In 1876, the playwright Avram Goldfaden founded the first Yiddish-language Jewish theater in the world in Iasi, and in 1878 the lyrics of the Israeli anthem were composed in Iasi. In the 1930’s there were over 100 Jewish houses of worship, and over a third of the population was of Jewish origin. Against the background of anti-Semitism promoted as a state policy, the Pogrom of Iași on June 28-30, 1941 led to a real massacre, and the war and the communist regime made most of the built heritage disappear. Today’s traveler can delve into the old images of shopping streets, places steeped in history, the two surviving synagogues, or the ritual restaurant with kosher food.
There are many places in Iași which carry the stories of the Jewish people. Amongst them, the Merarilor Synagogue was reinaugurated in 2015. It has an imposing shape, and the exterior has some stylized Doric pillars. During the communist period it escaped the demolition, but it was used as a storehouse, being masked by a row of white cedar trees, in order not to be seen from the street.
The Grand Synagogue is the oldest preserved synagogue in Romania. The architecture has eclectic influences and shows a contrast between the Baroque interior and the sober exterior. The building is remarkable through the size of the dome (10m in diameter), built in 1914 on the eastern side, with the Star of David on top. In 1976, in the park in front of the Grand Synagogue, an obelisk commemorating the victims of the Pogrom was placed, and in 2015, the square received the name of “The Romanian-Israeli Friendship Square”.
You can also visit the Jewish Community Centre that is very much active. Since 2002, the Center hosts a club which coordinates the Ritual restaurant, with kosher foods, according to the kashrut norms, the choir and a traditional music band. It is actively involved in the cultural life of the city, it organizes shows, conferences, commemorations and film watching. Today, the Jewish community of Iași consists of only 300 people, most of them coming from mixt families.
The Alexandru Lăpușneanu Street, the Cuza Vodă Street and the Târgu Cucului Neighbourhood were all areas in which Hewish life and culture thrived. Read more about the places and stories in the list below, but don’t miss visiting The Braunstein Palace, an architectural marvel in the heart of Iași. The imposing building with a dome in the Union Square was built by the Jewish entrepreneur Adolf Braunstein in 1914, on the place of his former shops on the beginning of Cuza Vodă Street. The legend says that he wanted to own a more grand building than the Cuza Palace, today the Museum of Union. The building was initially a luxury hotel, afterwards a bank and then it hosted various shops.

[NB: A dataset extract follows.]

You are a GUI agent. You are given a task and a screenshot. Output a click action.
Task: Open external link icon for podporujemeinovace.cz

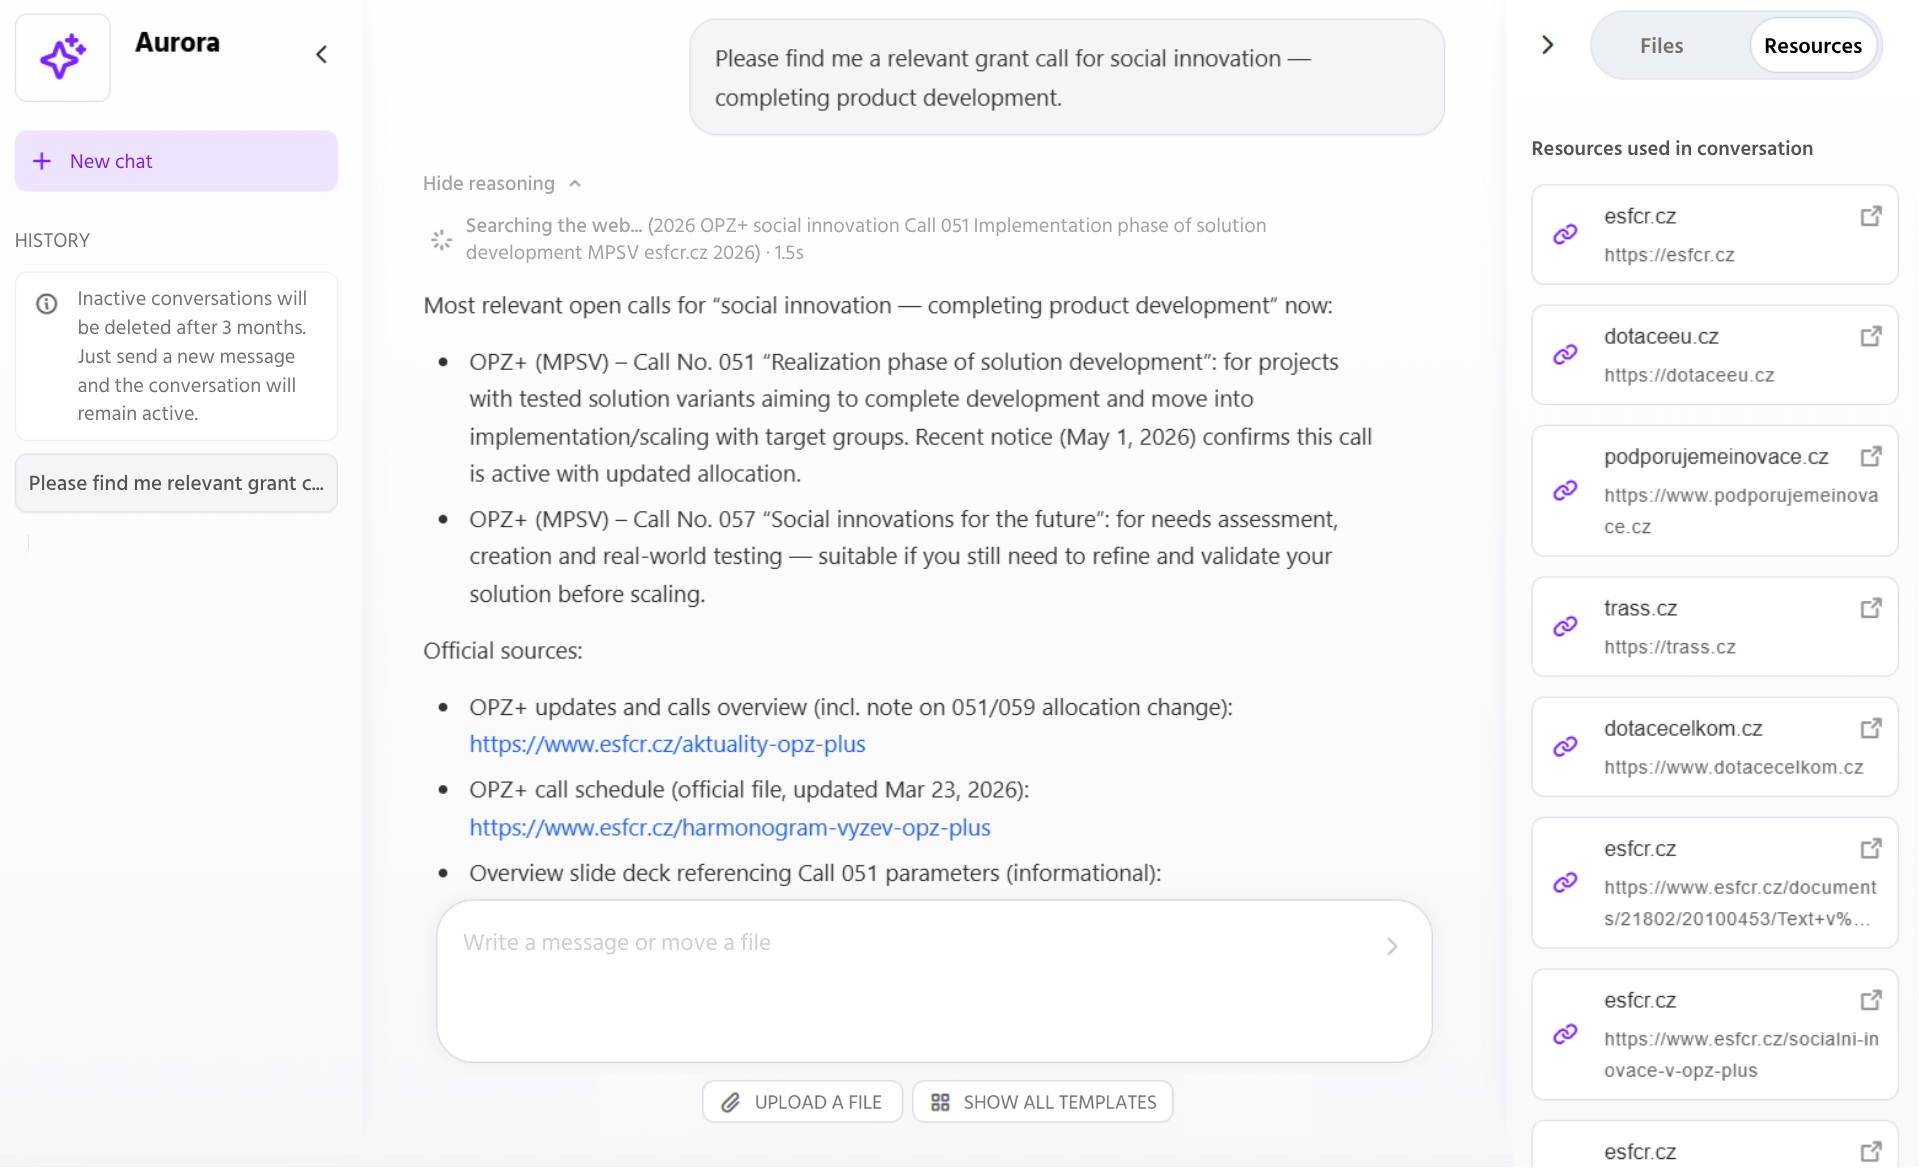coord(1871,457)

A few steps away from the Braunstein Palace you will find the former Police Station (quaestorship) where the most tragic event took place in June of 1941. The military authorities acted violently against the Jewish population. Thousands of people, mostly men, were imprisoned and executed afterwards in the building’s yard or tortured in the cellar, the action taking place under the pretext of eliminating the Jews, presumed to be Soviet agents. The survivors were forced to clean the blood from the Police Station’s courtyard. Along with six locals who received the title “Righteous among Nations”, other tens of inhabitants opposed the violent actions against the Jews or helped the in any way possible, some of them being beaten or even killed, such as the priest Grigore Răzmeriță from St. Ilie Church from across the street (demolished in 1953).
You can end your tour at the Iași North Railway Station, an impressive building inspired by the Doge’s Palace in Venice. The station also saw the horror scenes of the June 1941 pogrom. Brought here in a row from the Chestura to the Yellow Rape, over 4,400 Jews were crammed into freight cars. The unbearable heat and the blocking of the windows and doors led to the suffocation of many people. The first train took six days to Călărași, the second, eight hours to Podu Iloaiei. Trains were stopped at various stations to remove the dead from the carriages. More than 2,700 Jews were tortured to death in “death trains” and their bodies were dumped in mass graves.